Nada me satisfacía, nada era normal. Me encontraba entre el mundo que me acoge
y el abismo que me destierra. Vuelto trizas, solo y desengañándome hasta de mi
propia voz, sin la sorpresa de un encuentro, sin la esperanza de un por qué.
Así, desnudo y maniatado, me enfrenté a la decisión de rematerializarme en otra
persona, de concebir que el futuro pudiera ser diferente si lograba alimentarme
de otra perspectiva a la que estaba acostumbrado. Aparté, a un lado de mi
cabeza, quien era, suspendí cada momento de mi vida para empezar a contar, de
cero, pero consciente de que existía un rodaje. Me tomó tiempo empezar a
reconducirme por otras vías más ambiguas y soltar los prejuicios que llevaba a
los hombros como trofeos. Empecé a bajar, a empequeñecer y a aminorar mis
ambiciones, a exprimir de lo malo lo mejor, de lo simple lo exquisito y me
equivoqué. Quise cambiar tanto, tan deprisa, que me fundí en una mezcla de
emociones y sentimientos confusos que no habían sido propios de mí. Dejé de
luchar para que lucharan por mí, dejé de reír para escuchar otras risas.
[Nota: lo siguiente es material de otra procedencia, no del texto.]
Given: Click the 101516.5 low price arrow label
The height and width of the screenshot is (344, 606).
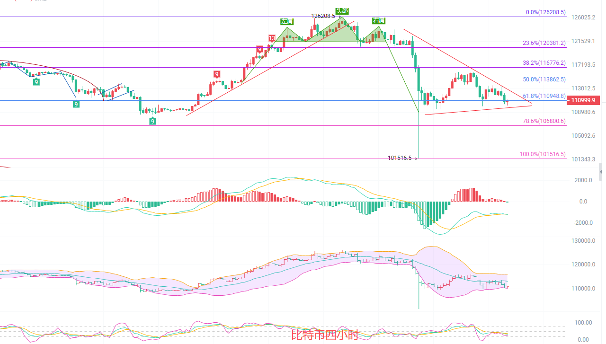Looking at the screenshot, I should pos(402,158).
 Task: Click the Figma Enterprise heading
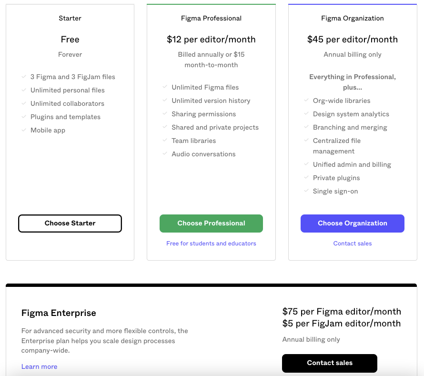(59, 313)
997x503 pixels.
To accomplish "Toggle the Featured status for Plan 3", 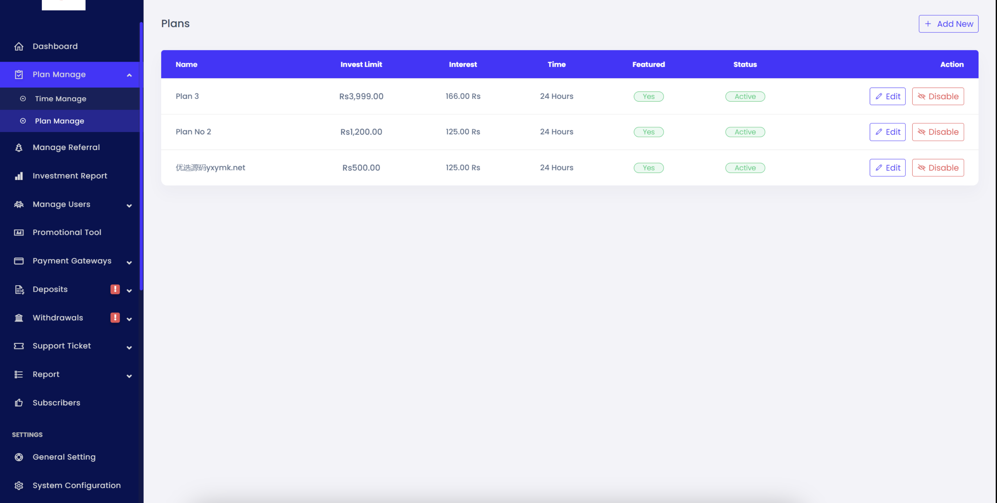I will [648, 96].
Tan
sólo el lamento, al llorar, me recordaba quien fui, quien siempre seré aun con
máscaras volátiles. Descubrí y aborté mi intento de querer parecer menos para
abultar más, eso me hizo sentir más insignificante que todo lo que había
logrado aparentar. Retrocedí y volví a mi cauce. Hice honor a mi sombra. Empecé
a volver a vibrar. Sin ayuda, tan solo con el impulso que me provee mi caridad,
mi lástima por esa figura deforme y obsoleta que logré crear. Ahora, desde esta
orilla, otra vez, se ve todo tan pequeño.
Prometo no volver a dudar de mi belleza y nadie me lo va a quitar.